- Excerpt provided:
Despite its perceived remoteness, the Falkland Islands is located between key oil and gas markets.  It is well-positioned for North and South America, South Africa and Asia.  Extensive development case modelling by FOGL based on the use of floating production, storage and offloading vessels (“FPSOs”), has been carried out using various sizes and types of discovery.  FPSOs would be able to operate effectively in the licence areas and oil would be exported by shuttle tankers. Using such a development concept, even moderate sized discoveries would be commercially viable, even at oil prices substantially less than today’s market prices. The favourable fiscal terms offered by the Falkland Islands Government and the Islands’ political stability further enhance the attractiveness of this area.

Exploration drilling is now expected to commence in 2009 and given the potential of the short-listed prospects, we believe that the chances of a commercially viable discovery have improved further.
_

FOGL shares are up 7.8% as I write. Matching GBP share price would be 22.6 (51% above current price).


----------



## shaunm (12 March 2008)

Thanks for the update EasternGrey1.
I was beginning to forget I had the stock
Well it looks like "bottom draw" until late this year and all will be revealed.
Cheers


----------



## EasternGrey1 (17 April 2008)

FYI - a new annual report has been posted on the Falklands Oil and Gas (FOGL) website, dated 15 April 2008, but it appears not to have been posted in any stock exchange announcement here or on AIM. Find it at http://www.fogl.com/ - the pdf version is easier to read.

- Stated exercise A: In the Falklands oil thread, retype everything from "I was beginning" down to "(17 April 2008)".
- Stated exercise B: In the Falklands oil thread, what date is given for the new annual report posted on the FOGL website?
- Stated exercise C: Pick up the Falklands oil thread after its last sentence and keep writing.
The listing after this has nothing to do with the tasks.

- Given data:
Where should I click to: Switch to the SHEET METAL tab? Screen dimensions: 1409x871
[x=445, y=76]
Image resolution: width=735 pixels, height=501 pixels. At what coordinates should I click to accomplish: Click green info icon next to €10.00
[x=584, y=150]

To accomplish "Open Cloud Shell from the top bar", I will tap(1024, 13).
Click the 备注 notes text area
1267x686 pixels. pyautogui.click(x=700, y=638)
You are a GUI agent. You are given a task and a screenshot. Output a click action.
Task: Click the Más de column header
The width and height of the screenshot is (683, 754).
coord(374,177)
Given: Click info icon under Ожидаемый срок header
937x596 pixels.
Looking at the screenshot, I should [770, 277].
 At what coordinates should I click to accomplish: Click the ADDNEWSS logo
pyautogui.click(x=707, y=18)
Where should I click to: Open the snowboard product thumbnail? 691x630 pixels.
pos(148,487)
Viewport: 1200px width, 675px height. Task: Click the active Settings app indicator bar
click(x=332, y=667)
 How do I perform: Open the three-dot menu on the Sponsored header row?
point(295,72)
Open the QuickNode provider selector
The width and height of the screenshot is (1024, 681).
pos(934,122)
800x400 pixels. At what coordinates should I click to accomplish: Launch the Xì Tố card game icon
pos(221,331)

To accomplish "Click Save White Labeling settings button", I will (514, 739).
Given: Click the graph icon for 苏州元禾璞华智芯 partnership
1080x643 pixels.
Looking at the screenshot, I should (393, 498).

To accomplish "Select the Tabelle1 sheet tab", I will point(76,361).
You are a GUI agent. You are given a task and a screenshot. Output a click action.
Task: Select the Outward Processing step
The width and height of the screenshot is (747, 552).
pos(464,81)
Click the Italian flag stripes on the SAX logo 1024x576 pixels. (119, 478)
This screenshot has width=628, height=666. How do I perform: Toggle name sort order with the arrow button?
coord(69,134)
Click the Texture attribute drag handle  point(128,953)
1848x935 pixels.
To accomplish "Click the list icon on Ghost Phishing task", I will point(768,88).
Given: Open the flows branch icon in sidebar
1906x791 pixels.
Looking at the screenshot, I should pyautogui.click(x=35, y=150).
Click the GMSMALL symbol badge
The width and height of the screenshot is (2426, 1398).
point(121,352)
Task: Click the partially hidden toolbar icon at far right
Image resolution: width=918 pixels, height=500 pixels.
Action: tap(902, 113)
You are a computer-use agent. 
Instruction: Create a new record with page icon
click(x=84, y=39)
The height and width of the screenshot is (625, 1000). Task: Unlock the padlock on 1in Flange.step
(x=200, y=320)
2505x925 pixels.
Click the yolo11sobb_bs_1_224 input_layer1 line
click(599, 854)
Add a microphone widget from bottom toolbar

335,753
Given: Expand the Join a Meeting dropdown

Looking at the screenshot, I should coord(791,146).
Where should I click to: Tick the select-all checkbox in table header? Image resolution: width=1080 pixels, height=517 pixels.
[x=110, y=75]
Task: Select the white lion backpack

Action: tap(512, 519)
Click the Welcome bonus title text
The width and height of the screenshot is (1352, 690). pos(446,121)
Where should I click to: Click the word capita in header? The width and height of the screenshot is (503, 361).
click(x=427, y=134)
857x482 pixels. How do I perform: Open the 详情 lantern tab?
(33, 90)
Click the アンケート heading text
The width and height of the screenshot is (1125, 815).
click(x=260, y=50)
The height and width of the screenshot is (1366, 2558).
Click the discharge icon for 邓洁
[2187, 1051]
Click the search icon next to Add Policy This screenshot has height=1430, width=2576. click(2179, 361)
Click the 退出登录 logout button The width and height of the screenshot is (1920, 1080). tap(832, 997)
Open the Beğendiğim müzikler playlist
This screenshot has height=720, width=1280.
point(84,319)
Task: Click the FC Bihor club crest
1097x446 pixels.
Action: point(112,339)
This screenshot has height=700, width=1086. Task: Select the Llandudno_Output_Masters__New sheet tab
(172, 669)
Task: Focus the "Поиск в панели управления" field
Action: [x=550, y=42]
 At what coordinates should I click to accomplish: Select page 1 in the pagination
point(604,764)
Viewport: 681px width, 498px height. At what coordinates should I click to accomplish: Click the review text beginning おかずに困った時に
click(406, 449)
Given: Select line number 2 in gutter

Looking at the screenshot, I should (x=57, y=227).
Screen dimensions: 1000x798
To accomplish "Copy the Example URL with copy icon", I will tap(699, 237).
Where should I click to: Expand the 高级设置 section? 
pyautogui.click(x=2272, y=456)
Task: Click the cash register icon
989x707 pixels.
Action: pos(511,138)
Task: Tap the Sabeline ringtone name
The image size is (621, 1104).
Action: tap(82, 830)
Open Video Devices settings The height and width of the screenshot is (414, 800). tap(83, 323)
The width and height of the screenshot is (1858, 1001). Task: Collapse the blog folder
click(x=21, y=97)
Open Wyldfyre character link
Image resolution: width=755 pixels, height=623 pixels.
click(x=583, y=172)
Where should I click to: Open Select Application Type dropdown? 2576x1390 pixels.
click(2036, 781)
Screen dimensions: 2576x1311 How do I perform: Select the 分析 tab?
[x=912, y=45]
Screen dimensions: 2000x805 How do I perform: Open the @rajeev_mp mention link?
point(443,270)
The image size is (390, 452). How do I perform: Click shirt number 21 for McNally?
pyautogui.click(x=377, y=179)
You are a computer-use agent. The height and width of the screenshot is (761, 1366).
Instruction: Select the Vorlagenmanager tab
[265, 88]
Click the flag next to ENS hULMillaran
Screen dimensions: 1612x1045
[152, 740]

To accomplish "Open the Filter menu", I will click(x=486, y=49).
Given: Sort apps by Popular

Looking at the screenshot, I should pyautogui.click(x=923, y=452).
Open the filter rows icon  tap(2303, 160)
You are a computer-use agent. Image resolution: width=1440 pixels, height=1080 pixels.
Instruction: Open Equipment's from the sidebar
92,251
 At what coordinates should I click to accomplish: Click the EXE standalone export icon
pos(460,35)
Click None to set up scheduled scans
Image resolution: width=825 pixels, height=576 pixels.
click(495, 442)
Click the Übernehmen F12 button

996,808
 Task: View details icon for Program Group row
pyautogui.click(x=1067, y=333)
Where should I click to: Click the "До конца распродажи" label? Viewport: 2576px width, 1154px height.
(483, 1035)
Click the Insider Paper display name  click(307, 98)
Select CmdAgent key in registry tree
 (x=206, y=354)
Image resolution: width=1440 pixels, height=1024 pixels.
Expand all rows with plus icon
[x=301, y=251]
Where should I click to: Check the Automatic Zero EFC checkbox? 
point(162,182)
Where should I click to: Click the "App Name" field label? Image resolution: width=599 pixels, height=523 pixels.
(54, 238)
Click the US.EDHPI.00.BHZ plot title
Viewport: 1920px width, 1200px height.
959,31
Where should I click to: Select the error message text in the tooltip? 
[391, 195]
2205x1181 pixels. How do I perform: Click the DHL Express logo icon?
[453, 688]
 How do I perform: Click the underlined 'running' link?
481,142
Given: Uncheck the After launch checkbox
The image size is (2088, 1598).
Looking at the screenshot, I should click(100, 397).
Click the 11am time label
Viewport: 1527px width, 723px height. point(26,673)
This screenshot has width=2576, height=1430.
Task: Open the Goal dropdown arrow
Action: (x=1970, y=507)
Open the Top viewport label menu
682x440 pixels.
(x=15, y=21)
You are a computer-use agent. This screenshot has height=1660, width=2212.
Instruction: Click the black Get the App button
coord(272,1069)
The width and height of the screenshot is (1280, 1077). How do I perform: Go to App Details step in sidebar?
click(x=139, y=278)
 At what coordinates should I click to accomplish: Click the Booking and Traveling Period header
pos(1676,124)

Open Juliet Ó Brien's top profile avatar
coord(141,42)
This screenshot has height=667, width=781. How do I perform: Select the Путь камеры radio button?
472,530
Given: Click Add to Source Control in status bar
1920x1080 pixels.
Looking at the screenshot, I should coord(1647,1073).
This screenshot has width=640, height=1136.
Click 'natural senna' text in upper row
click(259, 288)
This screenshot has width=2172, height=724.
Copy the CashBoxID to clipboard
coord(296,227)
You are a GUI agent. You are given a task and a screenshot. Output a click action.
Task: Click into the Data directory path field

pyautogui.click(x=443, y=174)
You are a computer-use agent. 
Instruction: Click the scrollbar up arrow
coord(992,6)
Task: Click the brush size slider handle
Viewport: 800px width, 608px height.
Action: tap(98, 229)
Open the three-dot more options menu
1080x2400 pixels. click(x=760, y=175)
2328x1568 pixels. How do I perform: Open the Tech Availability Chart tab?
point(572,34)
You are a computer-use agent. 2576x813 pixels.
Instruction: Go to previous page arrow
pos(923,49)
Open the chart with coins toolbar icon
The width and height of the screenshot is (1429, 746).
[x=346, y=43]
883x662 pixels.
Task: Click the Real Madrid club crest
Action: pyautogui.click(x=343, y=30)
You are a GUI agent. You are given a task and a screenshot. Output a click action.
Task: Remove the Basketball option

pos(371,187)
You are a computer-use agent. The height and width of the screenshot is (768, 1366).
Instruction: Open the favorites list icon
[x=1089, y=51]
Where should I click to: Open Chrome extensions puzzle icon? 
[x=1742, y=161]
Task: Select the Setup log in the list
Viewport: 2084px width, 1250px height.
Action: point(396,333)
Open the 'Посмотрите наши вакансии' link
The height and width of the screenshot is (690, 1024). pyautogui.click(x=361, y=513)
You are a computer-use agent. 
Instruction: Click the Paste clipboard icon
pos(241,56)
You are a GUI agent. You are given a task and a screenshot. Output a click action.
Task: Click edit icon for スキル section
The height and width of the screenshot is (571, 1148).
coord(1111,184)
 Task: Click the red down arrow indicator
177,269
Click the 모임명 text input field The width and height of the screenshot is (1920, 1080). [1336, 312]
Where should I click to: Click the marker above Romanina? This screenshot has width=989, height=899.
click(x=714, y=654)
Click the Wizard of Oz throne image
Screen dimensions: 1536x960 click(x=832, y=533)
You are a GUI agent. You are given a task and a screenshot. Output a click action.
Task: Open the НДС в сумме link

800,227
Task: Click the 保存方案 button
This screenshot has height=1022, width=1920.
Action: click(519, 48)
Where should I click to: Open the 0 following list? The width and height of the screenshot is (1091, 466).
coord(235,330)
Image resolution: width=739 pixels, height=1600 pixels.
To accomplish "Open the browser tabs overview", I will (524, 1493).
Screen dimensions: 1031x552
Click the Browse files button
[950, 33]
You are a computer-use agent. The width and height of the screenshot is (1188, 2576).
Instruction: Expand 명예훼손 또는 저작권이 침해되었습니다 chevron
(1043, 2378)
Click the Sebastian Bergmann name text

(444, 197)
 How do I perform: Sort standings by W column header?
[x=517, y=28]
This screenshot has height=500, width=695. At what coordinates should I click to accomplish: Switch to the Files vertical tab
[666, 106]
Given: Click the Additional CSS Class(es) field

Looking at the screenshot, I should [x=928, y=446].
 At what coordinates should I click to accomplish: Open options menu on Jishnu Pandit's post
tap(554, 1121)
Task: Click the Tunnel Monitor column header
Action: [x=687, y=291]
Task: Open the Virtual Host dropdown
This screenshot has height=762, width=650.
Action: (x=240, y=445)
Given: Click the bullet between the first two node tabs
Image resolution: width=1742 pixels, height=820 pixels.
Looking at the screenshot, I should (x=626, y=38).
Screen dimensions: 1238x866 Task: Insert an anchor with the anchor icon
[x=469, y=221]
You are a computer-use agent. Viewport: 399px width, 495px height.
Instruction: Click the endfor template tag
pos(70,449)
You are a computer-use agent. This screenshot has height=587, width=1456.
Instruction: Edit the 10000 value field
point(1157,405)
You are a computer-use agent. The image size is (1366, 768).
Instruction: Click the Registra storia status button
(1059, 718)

- Expected answer A:
I was beginning to forget I had the stock
Well it looks like "bottom draw" until late this year and all will be revealed.
Cheers


----------



## EasternGrey1 (17 April 2008)

- Expected answer B: 15 April 2008

- Expected answer C:
The report is much more upbeat about their prospects off the Falklands, saying
_"Our largest prospect has the potential to contain hydrocarbon reserves of over 3.5 billion barrels"_​and
_"Top 10 prospects have potential to contain hydrocarbon reserves of over 10 billion barrels"_​They also point out that the area is not particularly daunting for development, being much less deep than a lot of the Gulf of Mexico, and similar to North Sea areas off the Shetlands. They have only looked at the best 12 prospects, there are "over 90" more being kept for later, presumably rather smaller potential.

BHP are looking for a rig to start drilling in 2009.

FOGL shares have started to move up, and at current exchange rates make GBP shares worth 22.6c, ignoring all other assets except cash.

My calculations show that if there is indeed 3.5bn barrels down there, and if you value it in-situ at say $US8 per barrel, then GBP shares are heading for north of $10 (yes, that's ten dollars). Pro-rata if there are 10bn barrels, of course.

This could get quite interesting over the next 12 months or so.


----------



## shaunm (17 April 2008)

Hmm...very interesting. What calcs have you used to get $8 per barrel from.
3.5 to 10 bill is staggering!
I wonder what it will take to catch the eye of buyers here in the medium term?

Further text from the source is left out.